Accusations of "stop energy" are "stop energy"

So, there's this hot new newage-y (I think that rhymes with sewage-y) concept being bantered about by certain people called "Stop Energy".   It seems that it's been used primarily as a non-rebuttal rebuttal to project review comments that the reviewee would rather not deal with.

Many desireable properties of large systems are not localized to any one part of the system.  Security is a key example, but performance and availability are others.  Senior engineers in organizations which produce such systems often have an obsessive-compulsive streak -- because they have to.  In order to preserve or enhance that property, you need to get all the details right, and this often results in long list of "stuff you got wrong" coming from reviewers.  It's easy to misread this as a message to just give up.
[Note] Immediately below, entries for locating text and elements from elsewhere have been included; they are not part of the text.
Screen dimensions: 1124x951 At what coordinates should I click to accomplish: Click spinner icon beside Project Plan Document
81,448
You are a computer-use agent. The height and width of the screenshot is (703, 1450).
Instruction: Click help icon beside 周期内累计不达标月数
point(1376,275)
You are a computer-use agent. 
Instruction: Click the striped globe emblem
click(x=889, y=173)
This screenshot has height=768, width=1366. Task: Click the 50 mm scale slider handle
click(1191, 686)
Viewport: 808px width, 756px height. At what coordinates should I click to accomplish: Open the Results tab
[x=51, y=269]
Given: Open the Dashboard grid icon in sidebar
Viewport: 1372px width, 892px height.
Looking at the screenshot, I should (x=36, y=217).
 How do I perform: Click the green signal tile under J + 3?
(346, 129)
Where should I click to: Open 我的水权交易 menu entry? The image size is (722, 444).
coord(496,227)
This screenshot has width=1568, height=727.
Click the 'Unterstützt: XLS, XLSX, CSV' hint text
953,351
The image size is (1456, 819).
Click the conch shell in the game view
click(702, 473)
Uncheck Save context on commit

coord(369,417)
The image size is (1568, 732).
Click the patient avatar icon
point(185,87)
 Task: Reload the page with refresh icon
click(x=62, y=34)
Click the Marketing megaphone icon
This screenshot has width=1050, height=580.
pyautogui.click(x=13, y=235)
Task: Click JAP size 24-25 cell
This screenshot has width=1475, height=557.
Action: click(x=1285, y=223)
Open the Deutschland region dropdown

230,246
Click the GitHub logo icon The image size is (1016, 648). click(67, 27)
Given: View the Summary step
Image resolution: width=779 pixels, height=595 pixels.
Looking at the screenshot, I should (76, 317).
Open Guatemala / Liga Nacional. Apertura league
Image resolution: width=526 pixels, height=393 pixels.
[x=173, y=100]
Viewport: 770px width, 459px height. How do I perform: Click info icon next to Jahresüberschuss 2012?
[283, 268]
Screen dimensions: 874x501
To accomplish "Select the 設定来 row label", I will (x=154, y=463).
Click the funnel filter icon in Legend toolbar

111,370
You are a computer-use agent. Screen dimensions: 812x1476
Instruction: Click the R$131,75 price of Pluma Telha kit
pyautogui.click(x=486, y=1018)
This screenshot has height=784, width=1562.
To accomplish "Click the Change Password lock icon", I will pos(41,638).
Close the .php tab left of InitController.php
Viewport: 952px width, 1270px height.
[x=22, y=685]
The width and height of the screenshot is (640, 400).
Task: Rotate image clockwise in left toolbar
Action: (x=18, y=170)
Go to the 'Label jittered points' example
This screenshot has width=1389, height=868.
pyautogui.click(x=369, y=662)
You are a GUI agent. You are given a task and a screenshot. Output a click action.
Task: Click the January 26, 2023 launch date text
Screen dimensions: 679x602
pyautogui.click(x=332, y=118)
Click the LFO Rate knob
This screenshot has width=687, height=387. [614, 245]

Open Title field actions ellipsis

But it seems that the new thing is to instead accuse the reviewer of applying Stop Energy to the project. 

Based on what appears to be the canonical definition, it occurs to me that these accusations of "Stop Energy" are .. an exertion of Stop Energy against the reviewer.  The reviewer actually is trying to help, it's just that there's a breakdown of communication such that constructive criticism is interpreted as an attempt at stonewalling.  So, the frustrated reviewee counter-stonewalls, perhaps with this accusation.

A more constructive response is to honestly ask "okay, so what should I do?".  And then listen, and change your proposal accordingly.  Maybe the requirement you just learned about overlaps with your requirements in such a way to produce a null solution set, so maybe you need to go back and adjust your requirements.

 UPDATE: Perhaps I should have been clearer.   My non-snarky view is that "Stop Energy", if it exists, only exists in the mind of the person who stops in response to criticism.  In a large project there isn't a single frame of reference in which you can declare some action unambiguously as "forward progress".   Reviewers often point out things where, in certain frames of reference, a proposed change is a big (or small) step backwards.  In the large, those reviewers are themselves charged with (say) improving the overall security of the system; and in that scope, one or more proposals that introduce more insecurity form a barrier to progress.  Reviewees often hear the "no, don't do it that way" part of the message and then tune out and fail to get the message about the requirement they overlooked and cause the subsequent conversation about alternatives to fail.  And as a result a message intended by its speaker as "do it a little differently" is received as "don't do it at all".


It's an old term, Bill, dates back to the last century :-). "Stop Energy" is when you use your energy to stop something rather than to fix it. You can tell when it's happening because positive comments get no uptake whereas procedural devices to derail people's "do" show up everywhere. A sure-fire sign it's around is when people with positive outlooks are accused of it.

Posted by Simon Phipps on November 02, 2007 at 05:02 PM EDT #

Personally I prefer to think of review as a conversation between the reviewer and the reviewee as to how to make their project better. In the example of a code review the coder is the expert. As a reviewer I try to think beyond what they might have considered and hope they are willing to hold a conversation about those things. I don't consider the issues I raise as set in stone.

In higher level reviews or tiger teams I've been involved in I try to fight the impulse to have to produce something. Its fine for those teams to produce the answer that all is well. The impulse to always need to "find a comment" tends to create combative environments. Its should also be ok to have comments that don't need a response. That is just part of the conversation.

Posted by Michael Hunter on November 02, 2007 at 05:41 PM EDT #

Ideally a review should a conversation between differently-focussed experts. In a code review, the coder is (hopefully!) the expert on the proposed change. Other reviewers should be experts in both the module being changed and on other parts of the system.

If the coder cannot convince others that their proposal is the right thing to do, it has no business being in a large scale industrial-strength operating system.